Mr Blakeley - The Australian Workers Union; it is the best.


Mr HUGHES - It may not win, and if the One Big "Union succeeds, seven out of every ten unions will be black-listed.


Mr Brennan - How does the right honorable gentleman propose to have employees represented under this Bill ?


Mr HUGHES - Just as they are represented in the Conciliation and Arbitration Act. I propose that an organization shall be defined by the Legislature, not by an outside body. The honorable member for Fremantle (Mr. Burchell) has mentioned a union. He probably refers to the Goldfields Union, which I claim is just as bond fide an organization as is any other union. At Broken Hill there is a struggle proceeding as to who is on top. Which section is on top I do not know; but we can be quite sure of this, that it will say that the other section is no good. In this House we represent the whole of the people. Therefore, let us say what is an' organization.

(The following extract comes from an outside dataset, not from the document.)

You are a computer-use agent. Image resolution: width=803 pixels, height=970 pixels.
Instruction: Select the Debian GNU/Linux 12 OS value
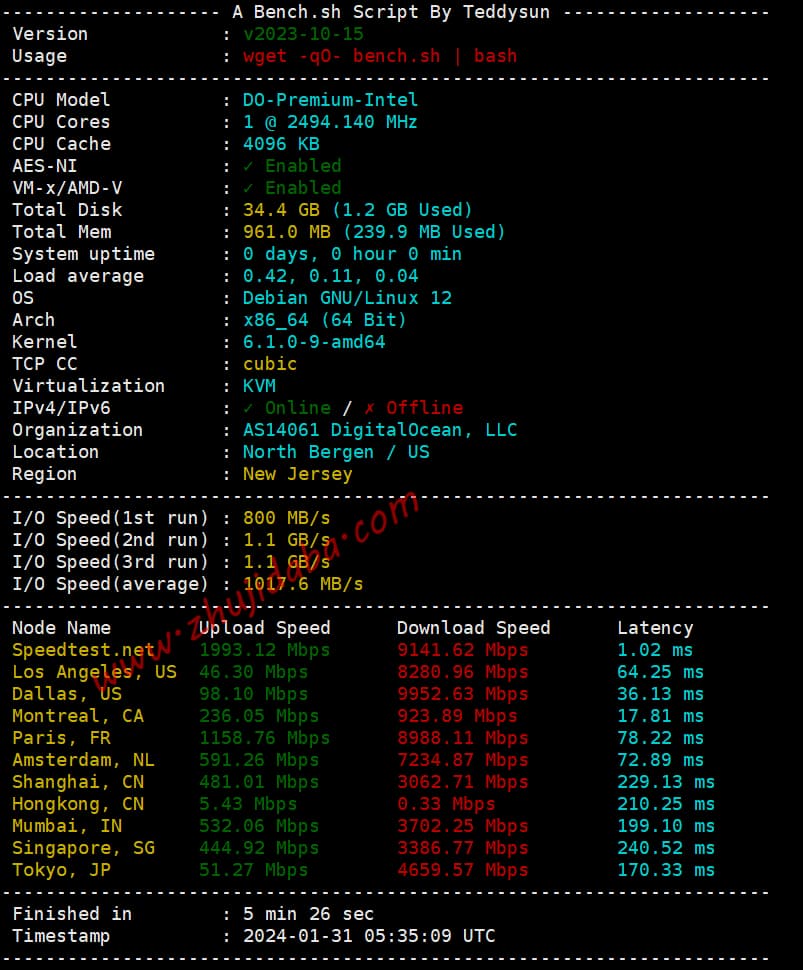[x=347, y=298]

If the amendment is defeated, as I hope it will be, an organization will be any association of not less than one hundred employees in or in connexion with any industry, together with such other persons, whether employed in the industry or not, as have been appointed officers of the association and admitted as members thereof.

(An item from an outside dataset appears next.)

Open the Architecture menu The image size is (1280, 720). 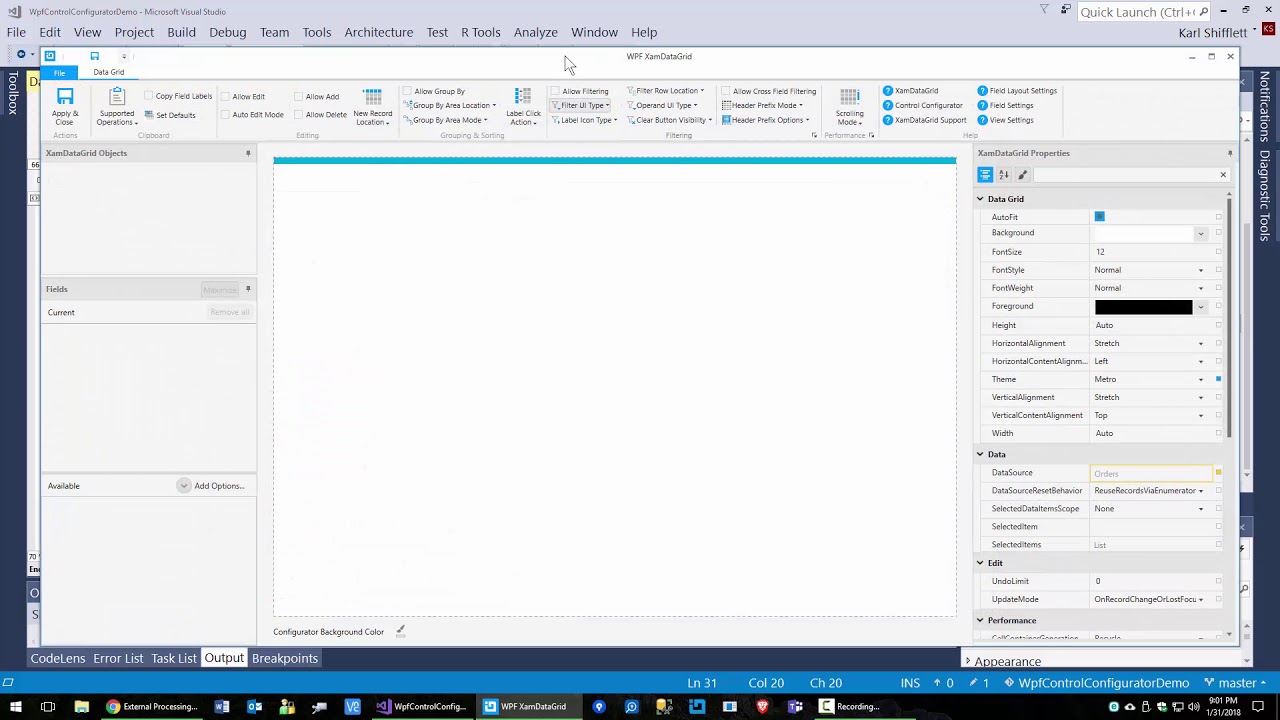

Mr Charlton - That is not in the Bill.


Mr HUGHES - I was under the impression that it was, and I am prepared to remedy the omission. The Conciliation and Arbitration Act provides that an association is any trade or other union or branch of any union, or any association or body composed of or representative of employers or employees, or for furthering or protecting the interests of employers or employees.

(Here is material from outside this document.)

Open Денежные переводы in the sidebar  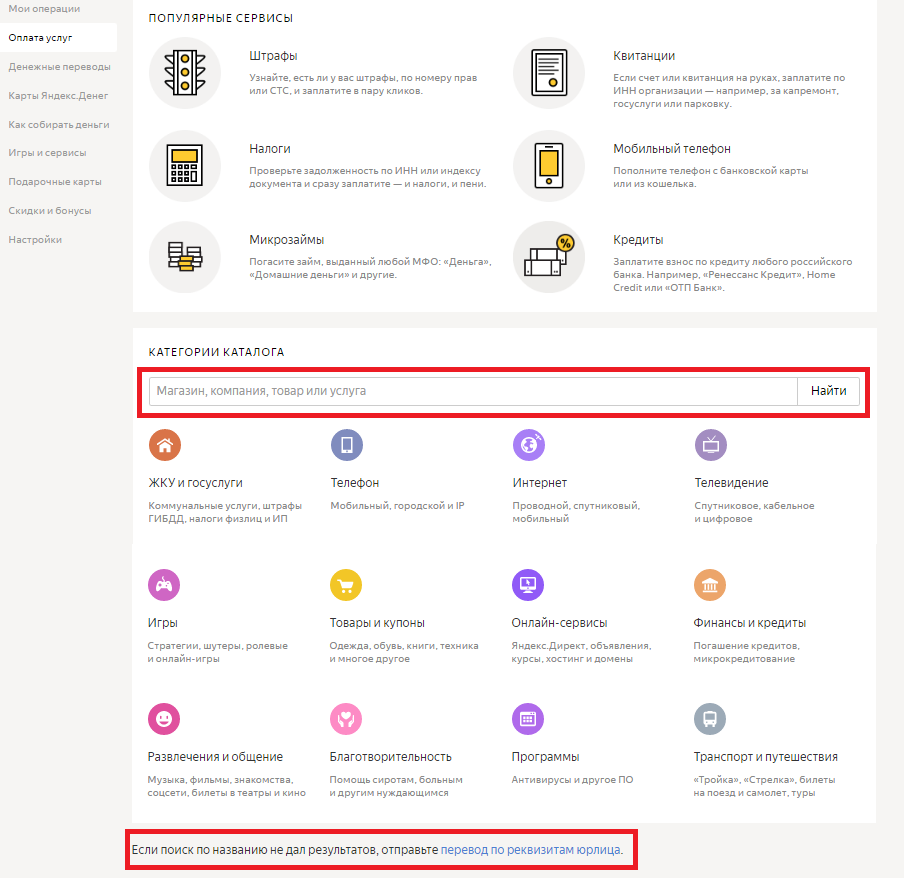[x=59, y=67]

Mr Brennan - That definition is not included in the Bill.


Mr HUGHES -I was under the impression thatthis definition had been included. I am quite willing to include all the definitions contained in the Conciliation and Arbitration Act. My desire is to widen this legislation as much as possible. The Leader of the Opposition (Mr. Tudor) may say that the Bill as it stands will not safeguard the unions; but the best answer I can give is to point to the fact that although this law has been on the statute-book for sixteen years, for all practical purposes there have been no associations registered that were not bond-fide unions in the ordinary acceptation of the term, with the exception of the bank officials, the Actors Federation, and the Australian Insurance Staffs Federation. I am sure my friends opposite will admit that that is not a very serious inroad on unionism, and I understand that the Actors Federation has since affiliated with a Trades Hall and been recognised by it. I am as anxious as honorable members are to see that unionism is recognized under this Bill. If labour was not organized there would be no disputes. It is because labour is organized that it can dispute ; and I hope that it will always be organized whether this Bill is passed or not. But no step has been taken to recognise labour more effectively than does this Bill, which gives it legal status ; and, speaking for myself only, if the experience of the operation of the measure shows that these labour bodies can be intrusted with any definite task, and their powers widened in order that they may carry it out, I shall be in favour of giving them all the authority necessary. As this Bill distinctly recognises unionism, and because for the first time it gives it legal status, and confers on it certain statutory duties and powers, I hope it will be carried.